From the employers who are the emperors of the system, to the merchant pharmaceutical companies and insurance Inquisitors, this chapter covers the players, their interests and the stakes.
Chapter 2. Costs: Shoddy Returns on Big Investment
Our hostile health care environment may not be the only reason our health care costs are so high, but it certainly is a major factor. We pour more money into health care than any other country, but with the worst results. We spend over $1 trillion per year on health care services and products—as much as we spend on the federal budget.
In return, we are rated 37th internationally by the World Health Organization in terms of over performance and outcomes of our health care system.
A look here at our ranking compared with the other 37 nations.
Chapter 3. The Big Lie: Health Care is Undergoing Rapid Change
Health care is said to be in a frenzy of change, what with rising costs, the demise of managed care and the fragile financial base of Medicare. These are only symptoms of a larger problem. Not much has changed in 70 years, except rates and payment structures, which are simply new window dressings on the same old mannequin.
A look here at the report of the Committee on the Cost of Medical Care from 1932, which identified the 4 core reasons American health care costs so much: 1) Too many medical specialists; 2) a disease based system of care rather than prevention; 3) too many infectious diseases and 4) no community-based focus of health care. It also examines how things have and have not changed and the incentives that drive our system.
Chapter 4. Where We Went Wrong: Health Care as Greed, Creed and Compensation
The battle over national health insurance and health care reform in this country has been going on since the early 1900s in various forms. We ran amuck on several fronts.
We made four major mistakes: First, we made the debate ideological. Second, we made it a manner of money and independence from government control. Third, healthcare became an employee benefit as part of employee compensation and “terms and conditions” of employment. And finally, we never tied the public health system to the commercial/employer based insurance system. This means we left those who are not in employer-based insurance programs without any reliable and consistent safety net or affordable alternatives. We are the only country that does.
A look at the impact of compensation and ideology on changes and proposed changes in the health care system, who has fought what changes and what they spent and why.
Chapter 5: Health Policy: Rates, Regulations and Body Parts
Because we have no goal or vision for our healthcare system, our health care policy, by default, is just rates, regulations and body parts.

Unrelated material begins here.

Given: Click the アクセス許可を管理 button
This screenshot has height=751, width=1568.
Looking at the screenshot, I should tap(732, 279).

Whatever changes we make are tinkers at the edge of a fatally flawed system. And any tinkering we do in one part only increase costs in the other parts.
A look here at the impact of this approach on health care cost containment and policies, whether it is Medicare, Medicaid or commercial insurance.

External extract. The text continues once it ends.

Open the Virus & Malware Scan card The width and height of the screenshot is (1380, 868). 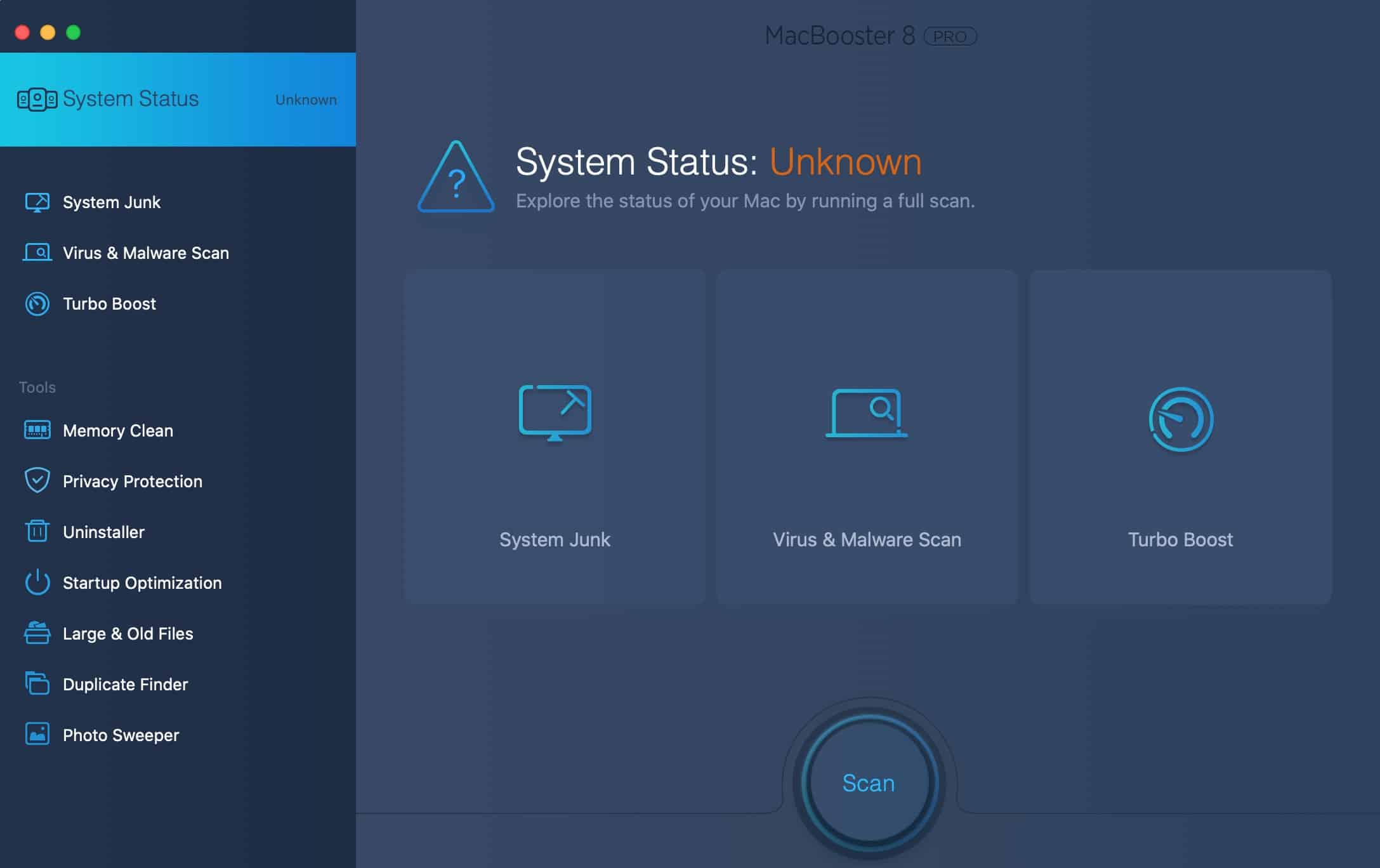click(867, 435)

Chapter 6: Not In My Risk Pool You Don’t: Insurance, how it works, who gets it, who doesn’t and why
Like Medieval walled cities, insurance risk pools are designed to exclude the dangerous and protect those inside. They assume those inside are familiar and safe and that outsiders, if taken in, will either contaminate them and/or use up the resources and drain the treasury.
Every nation that offers health insurance assumes the community is the model and does not base premium costs on age, gender, occupation, health status or geographic location. Only we do.
A look here on what this has created and the different views and assumptions about insurance as well as what other countries do and how they pay for it and a look at the tides of the uninsured.
Chapter 7: Where to From Here? Let’s Talk
The United States is the world’s richest economy, yet we are the only nation that forces its residents to:
- Face medical bankruptcy—600,000 people each year, nearly the size of Seattle
- Live in fear of being unable to afford health care services or prescription drugs
- Have health care benefits depend on where they work
- Have health care premiums tied to their age, sex or health history.
A look here at why the system is no longer sustainable and what we must do to change it.
Chapter 8: A Challenge to Build the Best
I dedicated this book to my son, who I said is as much a voice as I am in this book. So, I offer a special challenge to the colleges and universities of America and will dedicate a scholarship in his name.
The terms and conditions of the challenge are outlined in this chapter.